Eight years on: Trajectories of risk and resilience beyond childhood and adolescence

Year: 2005

Author: Howard, Susan, Johnson, Bruce

Type of paper: Abstract refereed

In 1997 we began a research project that tracked a cohort of approximately 50 students aged between 9 and 12 over a period of 5 years. The students lived in highly disadvantaged areas. Our aim was to identify the factors, be they individual, social and/or environmental that contributed to each student’s risk and resilience status and to track how this status changed over time. By the end of the project the participants were aged from 13 – 16 years so we had been able to track most of them through early adolescence and the often difficult transition from primary to high school. Our insights from the huge body of data gathered through this project have been reported at AARE conferences from 1997 on and in Australian and international refereed journals.

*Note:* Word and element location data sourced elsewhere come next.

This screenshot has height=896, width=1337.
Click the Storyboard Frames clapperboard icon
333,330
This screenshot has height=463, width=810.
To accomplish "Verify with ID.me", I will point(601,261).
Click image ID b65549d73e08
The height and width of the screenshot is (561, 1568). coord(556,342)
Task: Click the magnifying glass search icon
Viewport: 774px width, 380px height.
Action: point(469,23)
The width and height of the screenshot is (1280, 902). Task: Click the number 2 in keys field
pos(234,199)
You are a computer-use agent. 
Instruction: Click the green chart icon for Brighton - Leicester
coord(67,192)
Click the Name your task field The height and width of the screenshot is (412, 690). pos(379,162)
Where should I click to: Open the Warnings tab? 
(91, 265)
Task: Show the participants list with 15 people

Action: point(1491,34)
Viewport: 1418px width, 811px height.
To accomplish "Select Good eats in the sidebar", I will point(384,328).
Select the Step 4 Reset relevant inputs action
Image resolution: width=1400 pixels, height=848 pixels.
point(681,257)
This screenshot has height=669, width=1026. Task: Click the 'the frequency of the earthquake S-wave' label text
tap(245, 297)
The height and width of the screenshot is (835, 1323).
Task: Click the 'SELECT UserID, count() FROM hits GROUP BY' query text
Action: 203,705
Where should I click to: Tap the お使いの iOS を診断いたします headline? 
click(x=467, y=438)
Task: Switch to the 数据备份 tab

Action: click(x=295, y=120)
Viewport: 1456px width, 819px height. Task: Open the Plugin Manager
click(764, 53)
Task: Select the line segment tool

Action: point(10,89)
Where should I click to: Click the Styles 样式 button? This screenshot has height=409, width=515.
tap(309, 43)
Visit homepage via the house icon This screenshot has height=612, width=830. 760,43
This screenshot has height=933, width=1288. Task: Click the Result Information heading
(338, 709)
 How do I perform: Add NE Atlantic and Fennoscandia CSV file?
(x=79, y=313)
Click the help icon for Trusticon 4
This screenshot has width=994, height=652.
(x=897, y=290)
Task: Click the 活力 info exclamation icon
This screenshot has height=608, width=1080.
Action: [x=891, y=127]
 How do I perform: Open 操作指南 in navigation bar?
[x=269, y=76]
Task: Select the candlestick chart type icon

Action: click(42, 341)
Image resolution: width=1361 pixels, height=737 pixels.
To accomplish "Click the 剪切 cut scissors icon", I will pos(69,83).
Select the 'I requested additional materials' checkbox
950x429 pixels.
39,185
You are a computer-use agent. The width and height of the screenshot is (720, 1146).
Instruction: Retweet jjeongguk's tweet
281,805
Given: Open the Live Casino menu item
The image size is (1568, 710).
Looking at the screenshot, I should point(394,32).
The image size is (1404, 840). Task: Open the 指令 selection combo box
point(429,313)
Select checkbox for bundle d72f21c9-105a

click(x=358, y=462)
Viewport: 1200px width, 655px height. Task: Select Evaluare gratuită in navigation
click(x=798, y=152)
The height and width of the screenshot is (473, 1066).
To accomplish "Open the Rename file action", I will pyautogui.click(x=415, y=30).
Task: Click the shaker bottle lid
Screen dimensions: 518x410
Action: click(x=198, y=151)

Many longitudinal studies, particularly in the areas of physical health and social adjustment (e.g. the Dunedin Multidisciplinary Health and Development study) have shown the benefit of tracking research participants beyond adolescence. Accordingly, we set about finding some of our former participants (aged now between 17 and 21) in order to ascertain their present risk/resilience status. Drawing on the work of Rutter (1999) we show in two case studies how negative and positive chain reactions in people’s lives have influenced outcomes and how there are also critical events or ‘turning points’ where choices made have the potential to disrupt these chain effects.